Indolence can and will suck down any individual who does not guard against it. Yet we need not quote fire-and-brimstone sayings about idle hands, but rather may look that model of modern man, George Costanza. The story of The Summer of George (Season 8, Episode 22) tells with blistering hilarity the sad and true story of indolence. With a season of severance pay from his employer, George settles in a for a summer's hibernation. He starts with high aspirations to reading and frolf, but when indolence sets in, decompression from the tension of work yields to decomposition. After he's wiped by 10:30AM, his muscles are so atrophied by months of extreme inactivity that a tumble down the stairs renders him paralyzed.

http://infowetrust.com/2014/03/26/creative-routines/
The physical and intellectual paralysis seems hardly an exaggeration. What to do? Inspiration goes a long way. I have busts of Aristotle and Schubert on my desk, and the fecundity of their minds is no small part of my inspiration, or intimidation, to stay parked in my chair and write. A little history helps too, for example knowing of Mozart's packed schedules and Jefferson's infamous 15-hour study days. It may seem preposterous to compare oneself to the greats, but we doesn't need to measure up to their genius, only the humility and diligence with which even their talents worked.

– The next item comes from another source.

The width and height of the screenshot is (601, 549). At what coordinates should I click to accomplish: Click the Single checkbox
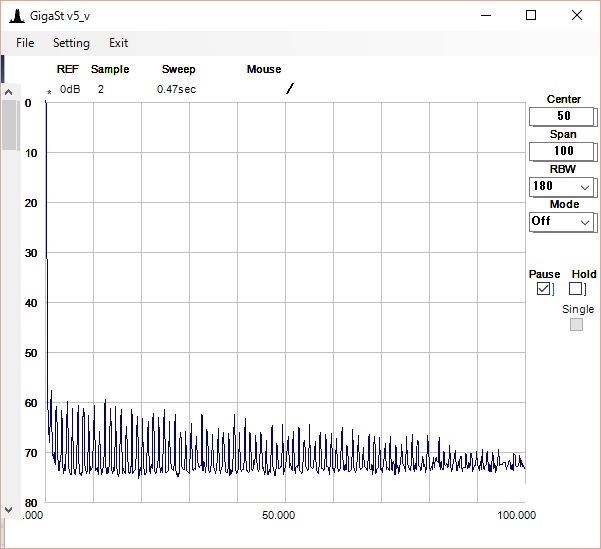576,324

Sometimes, though, you just need to throw yourself into activity. Moodiness and ennui will set upon anyone and a blind leap can break the pattern when the will falters. Today, for example, I couldn't summon the will or interest to do anything, so I decided to vacuum the steps. Instead of coming away tired from heaving that hoover around in the heat, I was provoked to take up other tasks which I had forgotten in my idleness. Activity exhausts, but it is indolence which enervates.

We don't need to have something momentous to show for each day, but the disgust we feel at our indolence is a sign that we should make the most of our day even if we don't have the highest aspirations. Something, even the tiniest bit, is surprisingly more satisfying than nothing.